Records

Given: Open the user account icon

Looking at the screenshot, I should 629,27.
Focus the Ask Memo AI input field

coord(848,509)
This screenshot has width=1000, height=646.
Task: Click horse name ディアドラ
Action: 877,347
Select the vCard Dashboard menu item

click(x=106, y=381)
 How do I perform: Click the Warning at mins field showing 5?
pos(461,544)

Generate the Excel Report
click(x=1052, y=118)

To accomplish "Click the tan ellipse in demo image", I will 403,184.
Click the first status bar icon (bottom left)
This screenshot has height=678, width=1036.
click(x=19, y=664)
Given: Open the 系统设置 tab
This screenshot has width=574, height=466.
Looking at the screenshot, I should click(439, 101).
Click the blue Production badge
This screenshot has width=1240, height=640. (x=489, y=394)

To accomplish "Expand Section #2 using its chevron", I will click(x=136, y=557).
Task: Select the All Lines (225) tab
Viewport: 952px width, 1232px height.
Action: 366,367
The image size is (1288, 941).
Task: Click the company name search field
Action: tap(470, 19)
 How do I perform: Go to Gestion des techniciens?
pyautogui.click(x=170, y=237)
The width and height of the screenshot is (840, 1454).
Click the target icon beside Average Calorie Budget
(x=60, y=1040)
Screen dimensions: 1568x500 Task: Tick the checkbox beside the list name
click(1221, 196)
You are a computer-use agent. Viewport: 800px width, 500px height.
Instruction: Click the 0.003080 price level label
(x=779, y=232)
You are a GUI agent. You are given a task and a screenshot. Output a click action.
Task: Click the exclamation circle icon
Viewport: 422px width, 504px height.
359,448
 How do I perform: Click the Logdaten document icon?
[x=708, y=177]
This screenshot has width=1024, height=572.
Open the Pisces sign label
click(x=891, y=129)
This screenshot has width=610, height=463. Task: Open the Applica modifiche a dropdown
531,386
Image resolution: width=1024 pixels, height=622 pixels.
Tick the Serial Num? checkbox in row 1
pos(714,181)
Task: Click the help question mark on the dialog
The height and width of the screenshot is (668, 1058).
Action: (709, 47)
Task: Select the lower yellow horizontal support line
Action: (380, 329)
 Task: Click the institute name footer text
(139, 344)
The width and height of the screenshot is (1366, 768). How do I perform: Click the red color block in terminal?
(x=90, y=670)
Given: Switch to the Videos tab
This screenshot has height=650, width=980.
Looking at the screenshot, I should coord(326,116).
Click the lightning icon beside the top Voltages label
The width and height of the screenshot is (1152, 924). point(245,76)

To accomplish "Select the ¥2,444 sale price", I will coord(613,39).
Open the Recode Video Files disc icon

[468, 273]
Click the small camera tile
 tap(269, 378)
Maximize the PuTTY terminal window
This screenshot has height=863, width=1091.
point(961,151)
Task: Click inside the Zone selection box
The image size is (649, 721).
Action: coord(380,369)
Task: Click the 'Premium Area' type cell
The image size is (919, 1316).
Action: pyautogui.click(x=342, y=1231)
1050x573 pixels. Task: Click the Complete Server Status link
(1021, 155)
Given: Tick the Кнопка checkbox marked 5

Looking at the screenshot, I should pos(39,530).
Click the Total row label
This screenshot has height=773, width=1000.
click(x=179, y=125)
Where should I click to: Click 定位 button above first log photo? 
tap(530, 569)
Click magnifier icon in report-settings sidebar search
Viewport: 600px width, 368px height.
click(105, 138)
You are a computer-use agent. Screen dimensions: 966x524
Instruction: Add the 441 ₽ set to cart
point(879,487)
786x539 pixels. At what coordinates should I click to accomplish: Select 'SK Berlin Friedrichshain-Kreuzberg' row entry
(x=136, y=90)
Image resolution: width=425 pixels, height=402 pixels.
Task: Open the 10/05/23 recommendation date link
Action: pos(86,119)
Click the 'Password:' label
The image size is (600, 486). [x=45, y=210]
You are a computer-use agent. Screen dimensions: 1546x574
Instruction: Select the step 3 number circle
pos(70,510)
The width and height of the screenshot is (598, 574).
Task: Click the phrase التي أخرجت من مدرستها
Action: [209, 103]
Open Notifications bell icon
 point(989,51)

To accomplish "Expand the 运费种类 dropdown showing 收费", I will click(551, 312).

Aim of the task
Repeat all of the data shown above, exactly as it appears.

Response to this exercise
Given: Open the user account icon

Looking at the screenshot, I should 629,27.
Focus the Ask Memo AI input field

coord(848,509)
This screenshot has width=1000, height=646.
Task: Click horse name ディアドラ
Action: 877,347
Select the vCard Dashboard menu item

click(x=106, y=381)
 How do I perform: Click the Warning at mins field showing 5?
pos(461,544)

Generate the Excel Report
click(x=1052, y=118)

To accomplish "Click the tan ellipse in demo image", I will 403,184.
Click the first status bar icon (bottom left)
This screenshot has height=678, width=1036.
click(x=19, y=664)
Given: Open the 系统设置 tab
This screenshot has width=574, height=466.
Looking at the screenshot, I should click(439, 101).
Click the blue Production badge
This screenshot has width=1240, height=640. (x=489, y=394)

To accomplish "Expand Section #2 using its chevron", I will click(x=136, y=557).
Task: Select the All Lines (225) tab
Viewport: 952px width, 1232px height.
Action: 366,367
The image size is (1288, 941).
Task: Click the company name search field
Action: tap(470, 19)
 How do I perform: Go to Gestion des techniciens?
pyautogui.click(x=170, y=237)
The width and height of the screenshot is (840, 1454).
Click the target icon beside Average Calorie Budget
(x=60, y=1040)
Screen dimensions: 1568x500 Task: Tick the checkbox beside the list name
click(1221, 196)
You are a computer-use agent. Viewport: 800px width, 500px height.
Instruction: Click the 0.003080 price level label
(x=779, y=232)
You are a GUI agent. You are given a task and a screenshot. Output a click action.
Task: Click the exclamation circle icon
Viewport: 422px width, 504px height.
359,448
 How do I perform: Click the Logdaten document icon?
[x=708, y=177]
This screenshot has width=1024, height=572.
Open the Pisces sign label
click(x=891, y=129)
This screenshot has width=610, height=463. Task: Open the Applica modifiche a dropdown
531,386
Image resolution: width=1024 pixels, height=622 pixels.
Tick the Serial Num? checkbox in row 1
pos(714,181)
Task: Click the help question mark on the dialog
The height and width of the screenshot is (668, 1058).
Action: (709, 47)
Task: Select the lower yellow horizontal support line
Action: (380, 329)
 Task: Click the institute name footer text
(139, 344)
The width and height of the screenshot is (1366, 768). How do I perform: Click the red color block in terminal?
(x=90, y=670)
Given: Switch to the Videos tab
This screenshot has height=650, width=980.
Looking at the screenshot, I should coord(326,116).
Click the lightning icon beside the top Voltages label
The width and height of the screenshot is (1152, 924). point(245,76)

To accomplish "Select the ¥2,444 sale price", I will coord(613,39).
Open the Recode Video Files disc icon

[468, 273]
Click the small camera tile
 tap(269, 378)
Maximize the PuTTY terminal window
This screenshot has height=863, width=1091.
point(961,151)
Task: Click inside the Zone selection box
The image size is (649, 721).
Action: coord(380,369)
Task: Click the 'Premium Area' type cell
The image size is (919, 1316).
Action: pyautogui.click(x=342, y=1231)
1050x573 pixels. Task: Click the Complete Server Status link
(1021, 155)
Given: Tick the Кнопка checkbox marked 5

Looking at the screenshot, I should pos(39,530).
Click the Total row label
This screenshot has height=773, width=1000.
click(x=179, y=125)
Where should I click to: Click 定位 button above first log photo? 
tap(530, 569)
Click magnifier icon in report-settings sidebar search
Viewport: 600px width, 368px height.
click(105, 138)
You are a computer-use agent. Screen dimensions: 966x524
Instruction: Add the 441 ₽ set to cart
point(879,487)
786x539 pixels. At what coordinates should I click to accomplish: Select 'SK Berlin Friedrichshain-Kreuzberg' row entry
(x=136, y=90)
Image resolution: width=425 pixels, height=402 pixels.
Task: Open the 10/05/23 recommendation date link
Action: pos(86,119)
Click the 'Password:' label
The image size is (600, 486). [x=45, y=210]
You are a computer-use agent. Screen dimensions: 1546x574
Instruction: Select the step 3 number circle
pos(70,510)
The width and height of the screenshot is (598, 574).
Task: Click the phrase التي أخرجت من مدرستها
Action: [209, 103]
Open Notifications bell icon
 point(989,51)

To accomplish "Expand the 运费种类 dropdown showing 收费", I will click(551, 312).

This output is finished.